Celebrating Easter During the Great Recession
What does it mean to rejoice at Easter when unemployment is high, when many people are worried about losing their jobs and homes and when those economic difficulties cause tension in people’s lives?
One of the most ancient prayers of the Western Church, possibly dating as far back as the fifth century, is the Exsultet (“Rejoice”), which is chanted near the beginning of the Easter Vigil service on Saturday night immediately after the lighting of the Paschal candle, when the church is in darkness symbolizing Christ’s resting in the tomb before the proclamation of Resurrection.
The Exsultet (for convenience, I’ll use the official Roman Catholic version here, though Anglicans and Lutherans have similar versions) is above all a prayer of rejoicing. Chanted at a point in the service where there is only one candle lit in the church, it anticipates the great theme of light and the bursting open of Jesus’ tomb.

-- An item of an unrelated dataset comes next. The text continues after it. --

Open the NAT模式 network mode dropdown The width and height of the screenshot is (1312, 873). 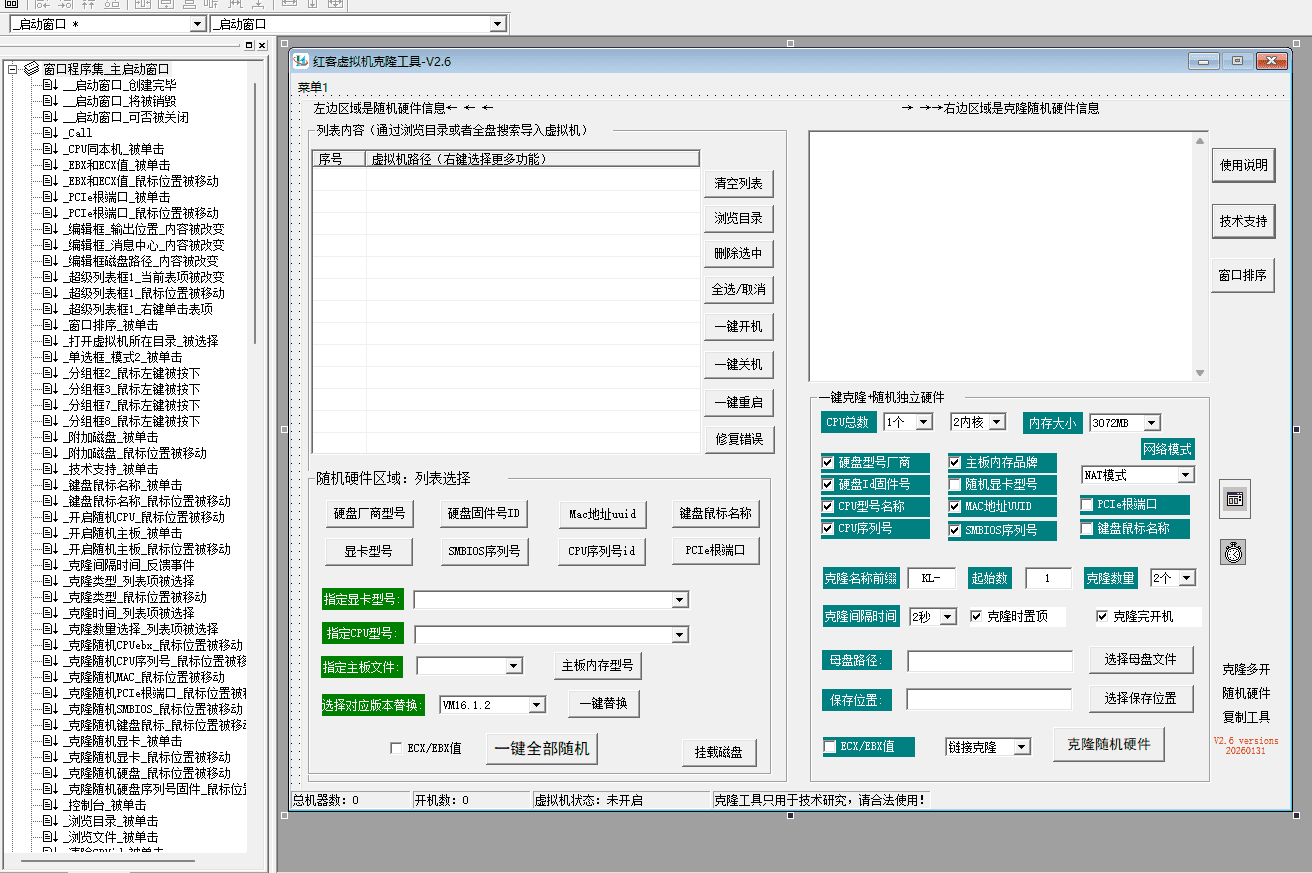(x=1185, y=474)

Yet as we pass through the third or even fourth year of the “Great Recession,” candidly these words can ring hollow or, even worse, simply become spiritualized as we fail to make a connection to the sometimes painful realities of our daily lives and our attitudes to the conditions we may face.

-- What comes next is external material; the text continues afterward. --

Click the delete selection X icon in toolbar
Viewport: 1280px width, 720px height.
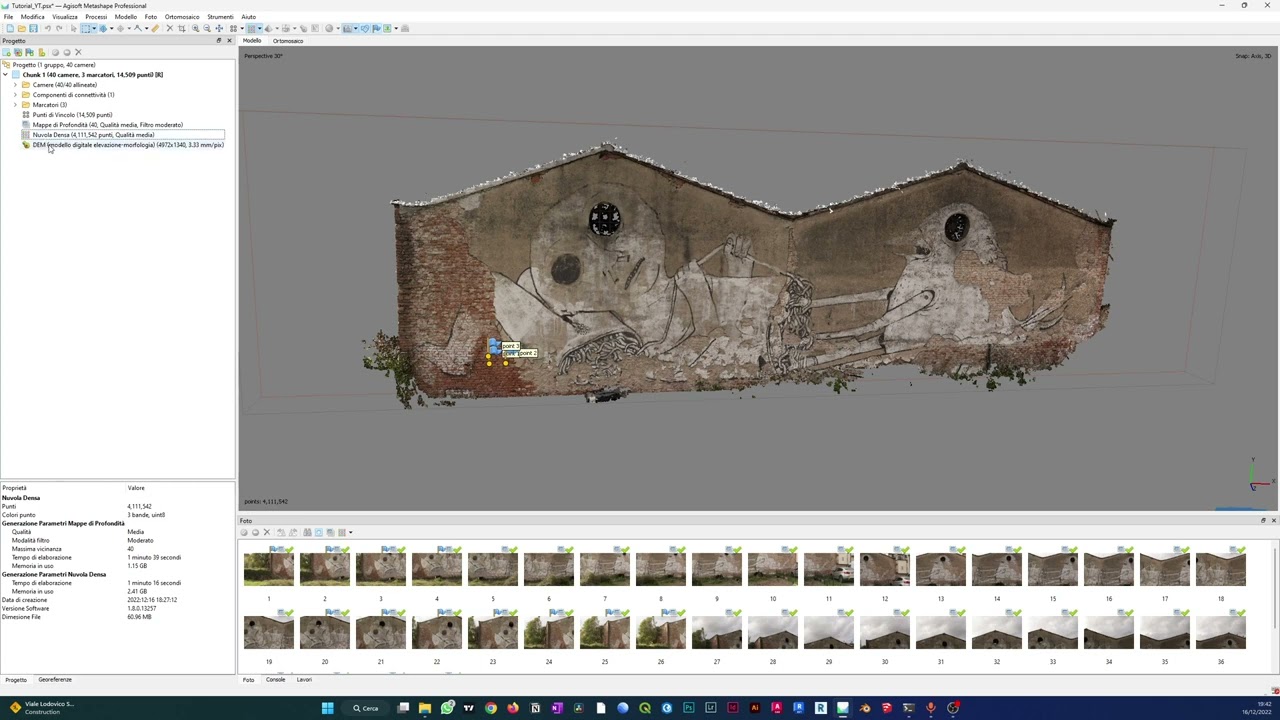[170, 28]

What does it mean to rejoice when unemployment is high, when many people are worried about losing their jobs and homes, when those economic difficulties cause tension in people’s lives that often come to the surface and endanger human and family relationships? What does it mean to rejoice when the news seems mostly bad and little good, when we hear of /a>earthquakes< and massacres, when international tensions are rising, when power and the order of things we have known seem to be slipping away, when forces beyond the control of the average person seem to take away freedom, autonomy, and economic security? While we may not be quite to the level yet of W. H. Auden’s “low, dishonest decade,” at times it seems that way.
To these very real and present concerns, the Exsultet offers both a verbal and a physical answer. The verbal answer is simple: at Easter, the earth has become once again “in shining splendor, radiant with the brightness of your King! Christ has conquered! Glory fills you!” – and here “you” clearly means not only the earth but each of us who believe in the power of Jesus’ resurrection.
The physical witness is even more profound. The hymn celebrates the lighting of one candle, but that candle will soon be multiplied, until the church is filled with light, as Jesus himself said “I am the light of the world.” Is there darkness in the world? That’s the point of all this. In the Garden of Gethsemane, as Jesus is arrested, he says, “this is your hour, and the power of darkness” (Luke 22:53). James Russell Lowell’s majestic poem “Once to Every Man and Nation” speaks of the world’s present condition in the famous words “Though the cause of evil prosper, yet the truth alone is strong;/Though her portion be the scaffold, and upon the throne be wrong.” The Exsultet responds: yes, but it doesn’t last – rejoice! “Christ has conquered! Glory fills you!” There may be only one light now, but light will fill this place in God’s good timing and it will fill the world. As John writes in the preface to his Gospel, “The light shines in the darkness, and the darkness has not overcome it.” In fact, all it takes is one candle for the process to start.
At Easter 2010, are you concerned about the state of the world, about the seeming triumph of evil in such things as the behavior of nations and threats to peace, economic injustice, the persecution of minorities and dissidents, and human trafficking?
Christ has conquered! Glory fills you!
Are you concerned about your own family, wondering how it will cope with economic difficulties, about your children’s future in a world often hostile to the virtues of faith, hope, and love?
Christ has conquered! Glory fills you!
Are you unemployed or worried about losing your job or home, lonely, in sickness of body or mind, in pain, are you or someone you know suffering injustice or under the tyranny of alcohol or drugs?
Christ has conquered! Glory fills you!
Rejoice, O earth, in shining splendor, radiant in the brightness of your King! * * * The power of this holy night dispels all evil, washes guilt away, restores lost innocence, brings mourners joy;?it casts out hatred, brings us peace,?and humbles earthly pride.? * * * May the Morning Star which never sets ?find this flame still burning:? Christ, that Morning Star,? who came back from the dead,? and shed his peaceful light on all mankind,? your Son, who lives and reigns for ever and ever.? Amen.
My best wishes for a blessed Easter to everyone.